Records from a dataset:
------------------------------------------------

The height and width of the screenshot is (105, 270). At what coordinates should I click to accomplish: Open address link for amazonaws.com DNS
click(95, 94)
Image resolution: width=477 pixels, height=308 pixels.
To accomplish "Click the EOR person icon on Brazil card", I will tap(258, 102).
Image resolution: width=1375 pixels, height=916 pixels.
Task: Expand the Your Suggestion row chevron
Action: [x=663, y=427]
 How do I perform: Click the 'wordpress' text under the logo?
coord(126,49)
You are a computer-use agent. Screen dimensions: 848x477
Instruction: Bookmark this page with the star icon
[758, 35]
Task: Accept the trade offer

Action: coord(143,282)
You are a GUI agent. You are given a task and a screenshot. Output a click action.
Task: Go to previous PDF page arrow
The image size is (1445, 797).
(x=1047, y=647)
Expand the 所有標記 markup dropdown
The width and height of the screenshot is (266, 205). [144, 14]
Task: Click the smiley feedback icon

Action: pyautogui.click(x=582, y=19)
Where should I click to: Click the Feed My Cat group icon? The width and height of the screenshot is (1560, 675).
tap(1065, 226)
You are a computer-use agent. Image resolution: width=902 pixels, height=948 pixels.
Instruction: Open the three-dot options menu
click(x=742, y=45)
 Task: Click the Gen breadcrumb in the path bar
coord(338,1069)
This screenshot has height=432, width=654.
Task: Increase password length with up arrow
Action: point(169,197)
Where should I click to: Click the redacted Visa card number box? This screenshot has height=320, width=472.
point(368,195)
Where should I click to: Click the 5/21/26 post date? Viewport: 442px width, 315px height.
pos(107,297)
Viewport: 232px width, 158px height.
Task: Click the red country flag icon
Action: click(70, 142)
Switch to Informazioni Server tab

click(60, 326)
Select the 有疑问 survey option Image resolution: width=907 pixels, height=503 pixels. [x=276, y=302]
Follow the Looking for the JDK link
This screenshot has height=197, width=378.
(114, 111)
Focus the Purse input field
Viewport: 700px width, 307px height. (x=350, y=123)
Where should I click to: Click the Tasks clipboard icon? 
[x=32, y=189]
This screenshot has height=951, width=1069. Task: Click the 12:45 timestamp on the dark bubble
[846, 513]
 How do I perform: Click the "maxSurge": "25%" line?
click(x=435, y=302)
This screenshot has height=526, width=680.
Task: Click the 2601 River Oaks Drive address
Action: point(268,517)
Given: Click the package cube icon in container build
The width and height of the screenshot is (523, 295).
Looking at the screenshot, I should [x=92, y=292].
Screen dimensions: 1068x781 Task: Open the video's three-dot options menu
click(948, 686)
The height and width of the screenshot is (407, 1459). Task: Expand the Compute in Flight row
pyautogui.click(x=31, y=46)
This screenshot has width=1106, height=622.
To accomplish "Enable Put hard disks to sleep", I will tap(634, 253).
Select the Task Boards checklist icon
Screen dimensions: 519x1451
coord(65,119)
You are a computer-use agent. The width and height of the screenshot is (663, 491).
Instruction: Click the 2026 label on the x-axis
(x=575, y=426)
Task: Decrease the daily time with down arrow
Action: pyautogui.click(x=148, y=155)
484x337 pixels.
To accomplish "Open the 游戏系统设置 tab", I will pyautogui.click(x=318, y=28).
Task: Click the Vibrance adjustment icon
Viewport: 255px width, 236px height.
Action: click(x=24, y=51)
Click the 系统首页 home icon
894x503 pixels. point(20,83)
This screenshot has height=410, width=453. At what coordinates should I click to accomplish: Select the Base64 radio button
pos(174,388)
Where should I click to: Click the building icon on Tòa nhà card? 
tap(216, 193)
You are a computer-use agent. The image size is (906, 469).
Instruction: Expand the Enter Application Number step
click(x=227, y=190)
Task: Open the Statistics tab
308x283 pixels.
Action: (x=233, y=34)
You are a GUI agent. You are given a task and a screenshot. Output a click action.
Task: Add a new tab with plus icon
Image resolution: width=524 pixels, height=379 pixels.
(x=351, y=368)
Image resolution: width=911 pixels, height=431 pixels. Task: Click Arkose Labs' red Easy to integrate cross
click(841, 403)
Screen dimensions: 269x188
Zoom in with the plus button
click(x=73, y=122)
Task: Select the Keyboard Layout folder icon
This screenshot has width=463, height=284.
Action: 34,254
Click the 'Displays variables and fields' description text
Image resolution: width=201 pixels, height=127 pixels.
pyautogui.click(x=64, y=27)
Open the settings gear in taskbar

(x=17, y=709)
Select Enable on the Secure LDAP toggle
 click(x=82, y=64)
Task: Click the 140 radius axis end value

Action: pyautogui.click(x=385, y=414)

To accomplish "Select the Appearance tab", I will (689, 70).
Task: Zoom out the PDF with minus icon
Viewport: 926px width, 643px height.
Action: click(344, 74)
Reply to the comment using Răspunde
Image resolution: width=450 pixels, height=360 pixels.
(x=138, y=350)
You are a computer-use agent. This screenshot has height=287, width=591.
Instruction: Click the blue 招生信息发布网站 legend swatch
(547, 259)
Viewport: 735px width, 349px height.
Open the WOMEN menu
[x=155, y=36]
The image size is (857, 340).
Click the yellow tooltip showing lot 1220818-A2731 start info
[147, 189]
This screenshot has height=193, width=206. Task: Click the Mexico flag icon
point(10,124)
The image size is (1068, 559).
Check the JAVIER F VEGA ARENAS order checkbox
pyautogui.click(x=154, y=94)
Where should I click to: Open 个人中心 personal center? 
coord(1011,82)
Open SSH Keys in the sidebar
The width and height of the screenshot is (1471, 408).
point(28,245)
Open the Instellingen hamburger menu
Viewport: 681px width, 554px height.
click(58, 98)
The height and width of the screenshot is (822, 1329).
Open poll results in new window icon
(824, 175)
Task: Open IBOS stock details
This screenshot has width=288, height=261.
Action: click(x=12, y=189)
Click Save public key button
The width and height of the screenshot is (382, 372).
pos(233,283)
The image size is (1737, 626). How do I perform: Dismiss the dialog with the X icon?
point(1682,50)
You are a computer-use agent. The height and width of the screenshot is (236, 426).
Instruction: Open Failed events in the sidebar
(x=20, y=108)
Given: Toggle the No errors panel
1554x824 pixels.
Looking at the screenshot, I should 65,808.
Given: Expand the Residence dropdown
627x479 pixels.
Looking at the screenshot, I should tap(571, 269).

------------------------------------------------

Return every line of the data above verbatim, from the first line through the last, with nothing changed.

WRITTEN RESPONSE:
The height and width of the screenshot is (105, 270). At what coordinates should I click to accomplish: Open address link for amazonaws.com DNS
click(95, 94)
Image resolution: width=477 pixels, height=308 pixels.
To accomplish "Click the EOR person icon on Brazil card", I will tap(258, 102).
Image resolution: width=1375 pixels, height=916 pixels.
Task: Expand the Your Suggestion row chevron
Action: [x=663, y=427]
 How do I perform: Click the 'wordpress' text under the logo?
coord(126,49)
You are a computer-use agent. Screen dimensions: 848x477
Instruction: Bookmark this page with the star icon
[758, 35]
Task: Accept the trade offer

Action: coord(143,282)
You are a GUI agent. You are given a task and a screenshot. Output a click action.
Task: Go to previous PDF page arrow
The image size is (1445, 797).
(x=1047, y=647)
Expand the 所有標記 markup dropdown
The width and height of the screenshot is (266, 205). [144, 14]
Task: Click the smiley feedback icon

Action: pyautogui.click(x=582, y=19)
Where should I click to: Click the Feed My Cat group icon? The width and height of the screenshot is (1560, 675).
tap(1065, 226)
You are a computer-use agent. Image resolution: width=902 pixels, height=948 pixels.
Instruction: Open the three-dot options menu
click(x=742, y=45)
 Task: Click the Gen breadcrumb in the path bar
coord(338,1069)
This screenshot has height=432, width=654.
Task: Increase password length with up arrow
Action: point(169,197)
Where should I click to: Click the redacted Visa card number box? This screenshot has height=320, width=472.
point(368,195)
Where should I click to: Click the 5/21/26 post date? Viewport: 442px width, 315px height.
pos(107,297)
Viewport: 232px width, 158px height.
Task: Click the red country flag icon
Action: click(70, 142)
Switch to Informazioni Server tab

click(60, 326)
Select the 有疑问 survey option Image resolution: width=907 pixels, height=503 pixels. [x=276, y=302]
Follow the Looking for the JDK link
This screenshot has height=197, width=378.
(114, 111)
Focus the Purse input field
Viewport: 700px width, 307px height. (x=350, y=123)
Where should I click to: Click the Tasks clipboard icon? 
[x=32, y=189]
This screenshot has height=951, width=1069. Task: Click the 12:45 timestamp on the dark bubble
[846, 513]
 How do I perform: Click the "maxSurge": "25%" line?
click(x=435, y=302)
This screenshot has height=526, width=680.
Task: Click the 2601 River Oaks Drive address
Action: point(268,517)
Given: Click the package cube icon in container build
The width and height of the screenshot is (523, 295).
Looking at the screenshot, I should [x=92, y=292].
Screen dimensions: 1068x781 Task: Open the video's three-dot options menu
click(948, 686)
The height and width of the screenshot is (407, 1459). Task: Expand the Compute in Flight row
pyautogui.click(x=31, y=46)
This screenshot has width=1106, height=622.
To accomplish "Enable Put hard disks to sleep", I will tap(634, 253).
Select the Task Boards checklist icon
Screen dimensions: 519x1451
coord(65,119)
You are a computer-use agent. The width and height of the screenshot is (663, 491).
Instruction: Click the 2026 label on the x-axis
(x=575, y=426)
Task: Decrease the daily time with down arrow
Action: pyautogui.click(x=148, y=155)
484x337 pixels.
To accomplish "Open the 游戏系统设置 tab", I will pyautogui.click(x=318, y=28).
Task: Click the Vibrance adjustment icon
Viewport: 255px width, 236px height.
Action: click(x=24, y=51)
Click the 系统首页 home icon
894x503 pixels. point(20,83)
This screenshot has height=410, width=453. At what coordinates should I click to accomplish: Select the Base64 radio button
pos(174,388)
Where should I click to: Click the building icon on Tòa nhà card? 
tap(216, 193)
You are a computer-use agent. The image size is (906, 469).
Instruction: Expand the Enter Application Number step
click(x=227, y=190)
Task: Open the Statistics tab
308x283 pixels.
Action: (x=233, y=34)
You are a GUI agent. You are given a task and a screenshot. Output a click action.
Task: Add a new tab with plus icon
Image resolution: width=524 pixels, height=379 pixels.
(x=351, y=368)
Image resolution: width=911 pixels, height=431 pixels. Task: Click Arkose Labs' red Easy to integrate cross
click(841, 403)
Screen dimensions: 269x188
Zoom in with the plus button
click(x=73, y=122)
Task: Select the Keyboard Layout folder icon
This screenshot has width=463, height=284.
Action: 34,254
Click the 'Displays variables and fields' description text
Image resolution: width=201 pixels, height=127 pixels.
pyautogui.click(x=64, y=27)
Open the settings gear in taskbar

(x=17, y=709)
Select Enable on the Secure LDAP toggle
 click(x=82, y=64)
Task: Click the 140 radius axis end value

Action: pyautogui.click(x=385, y=414)

To accomplish "Select the Appearance tab", I will (689, 70).
Task: Zoom out the PDF with minus icon
Viewport: 926px width, 643px height.
Action: click(344, 74)
Reply to the comment using Răspunde
Image resolution: width=450 pixels, height=360 pixels.
(x=138, y=350)
You are a computer-use agent. This screenshot has height=287, width=591.
Instruction: Click the blue 招生信息发布网站 legend swatch
(547, 259)
Viewport: 735px width, 349px height.
Open the WOMEN menu
[x=155, y=36]
The image size is (857, 340).
Click the yellow tooltip showing lot 1220818-A2731 start info
[147, 189]
This screenshot has height=193, width=206. Task: Click the Mexico flag icon
point(10,124)
The image size is (1068, 559).
Check the JAVIER F VEGA ARENAS order checkbox
pyautogui.click(x=154, y=94)
Where should I click to: Open 个人中心 personal center? 
coord(1011,82)
Open SSH Keys in the sidebar
The width and height of the screenshot is (1471, 408).
point(28,245)
Open the Instellingen hamburger menu
Viewport: 681px width, 554px height.
click(58, 98)
The height and width of the screenshot is (822, 1329).
Open poll results in new window icon
(824, 175)
Task: Open IBOS stock details
This screenshot has width=288, height=261.
Action: click(x=12, y=189)
Click Save public key button
The width and height of the screenshot is (382, 372).
pos(233,283)
The image size is (1737, 626). How do I perform: Dismiss the dialog with the X icon?
point(1682,50)
You are a computer-use agent. The height and width of the screenshot is (236, 426).
Instruction: Open Failed events in the sidebar
(x=20, y=108)
Given: Toggle the No errors panel
1554x824 pixels.
Looking at the screenshot, I should 65,808.
Given: Expand the Residence dropdown
627x479 pixels.
Looking at the screenshot, I should tap(571, 269).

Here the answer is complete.